Il y a déjà près de 3 ans, il venait nous présenter, ici, sa vision d'un album dessiné par Mr Schuiten

Aujourd'hui, pile pour mon  anniversaire, il vient (presque) m'éviter de "travailler", en nous proposant une interprétation, la sienne donc, d'un épisode de la maxi série mythique Watchmen

Celui ci


Ne décelerait on pas une certaine symétrie dans la compo de cette couv ? Mais si, et le titre en est...Fearful Symmetry!

J'ajoute la page 1, et vous aurez logiquement, en toute fin, la dernière


Maintenant je ne parle plus, place aux mots d'un dessinateur, Monsieur Franck Biancarelli, merci à lui

Fin des années 80, Terry Gilliam devait tourner le premier long métrage tiré des Watchmen.
La production, sachant Alan Moore grand fan du réalisateur de Brazil, demanda à Gilliam de le convaincre de cautionner le film, en mettant son nom au générique.
La rencontre n’eut pas l’effet escompté.
Moore aurait persuadé Gilliam que ses comics ne se prêtaient pas à une adaptation, du coup le réalisateur aurait choisi de ne pas réaliser le film.

Je ne sais pas si cette histoire est une légende ou pas, mais elle me plait vraiment.

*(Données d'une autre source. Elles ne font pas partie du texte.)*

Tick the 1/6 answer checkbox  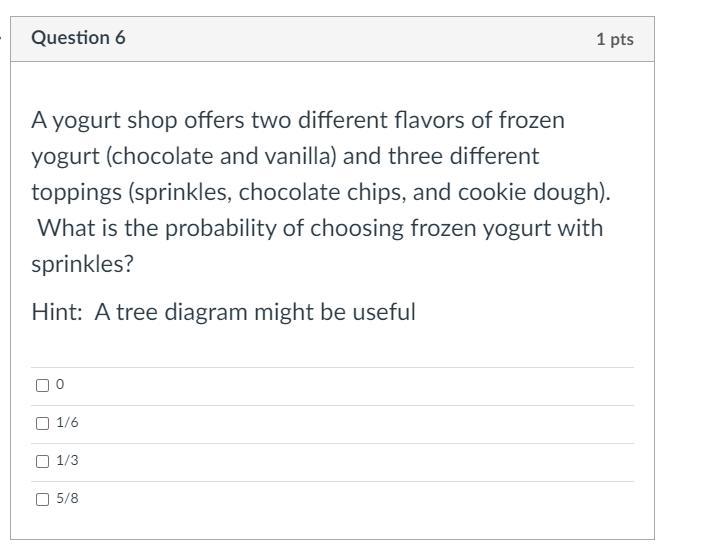(42, 423)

Personnellement, j’accepte bien volontiers l’idée que n’importe quel créateur puisse décider de relier la Bande dessinée, qui au cinéma, qui à la littérature, qui à la peinture, ou qui à un simple exercice de narration. La Bande Dessinée n’est pas imperméable au monde de la création, elle se nourrit des autres arts.
Mais, en fin de compte,  les bandes dessinées qui me font vibrer le plus sont celles qui n’appartiennent qu’à la Bande Dessinée, sans faire de réelles concessions aux autres médiums.

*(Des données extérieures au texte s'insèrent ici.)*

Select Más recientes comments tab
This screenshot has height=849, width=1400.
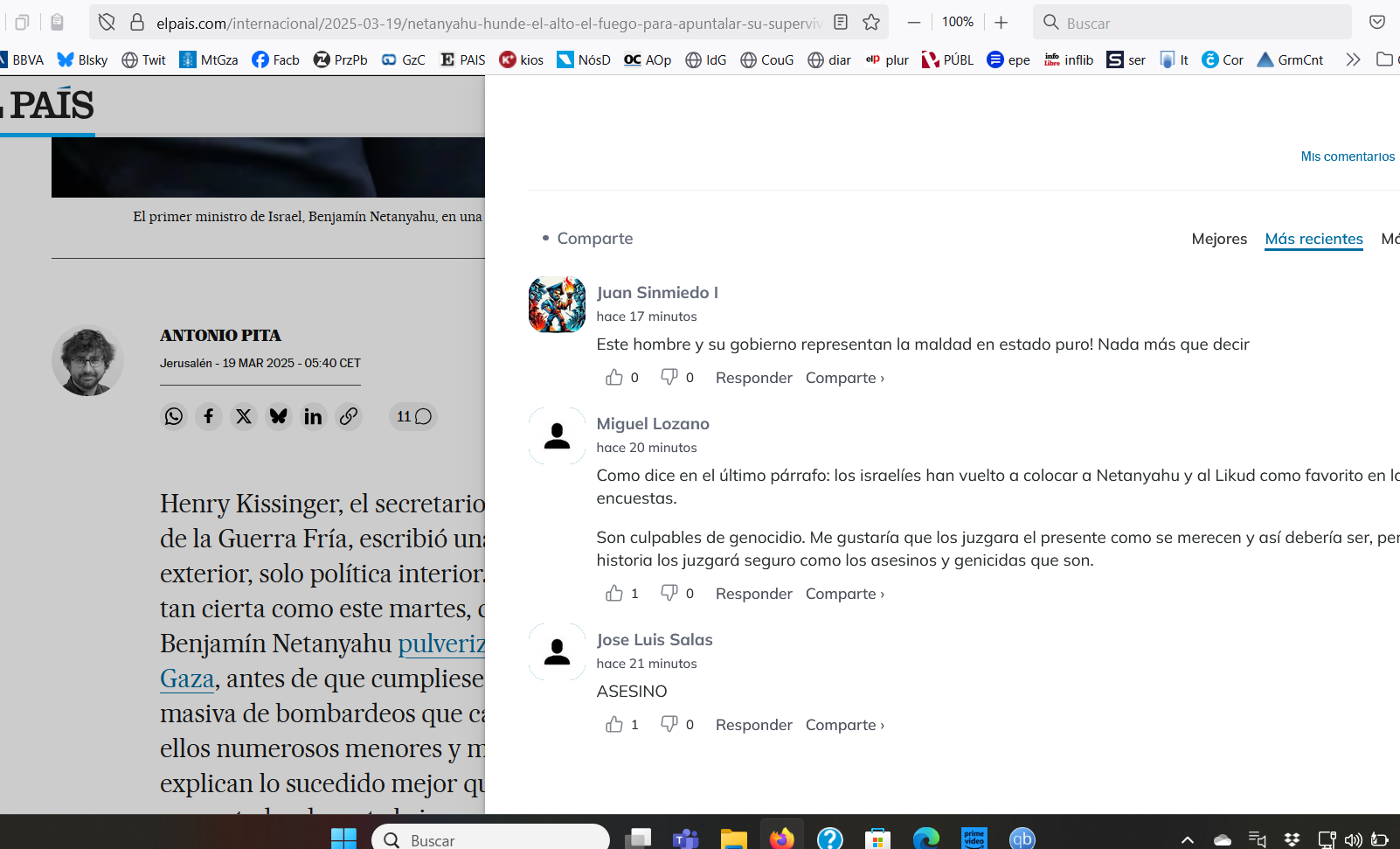pyautogui.click(x=1313, y=239)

De ce point de vue Watchmen est exceptionnel.
Alan Moore y développe une vision antiromantique originale et démythifiée des super-héros.
En 1986 c’était déjà suffisant pour créer un électrochoc auprès des lecteurs.
Mais à l’époque, ce qui m’a comblé d’admiration, plus encore que l’innovation scénaristique, était la subtilité de la mise en pages et de la construction du scénario.
Sa façon de jouer avec le médium est hors norme à plus d’un égard et le chapitre Fatale Symétrie est à ce titre édifiant.

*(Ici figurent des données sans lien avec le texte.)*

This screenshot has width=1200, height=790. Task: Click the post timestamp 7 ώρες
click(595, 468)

Cette histoire est aussi un polar, avec ses éléments d’enquête et son traitre digne d’une tragédie antique.
Tout au long de l’histoire Moore ne se contente pas de nous attirer sur des fausses pistes, ce serait trop simple. Il sème aussi constamment des indices pour le lecteur attentif qui aura compris que ce titre « Fatale Symétrie » est lourd de sens.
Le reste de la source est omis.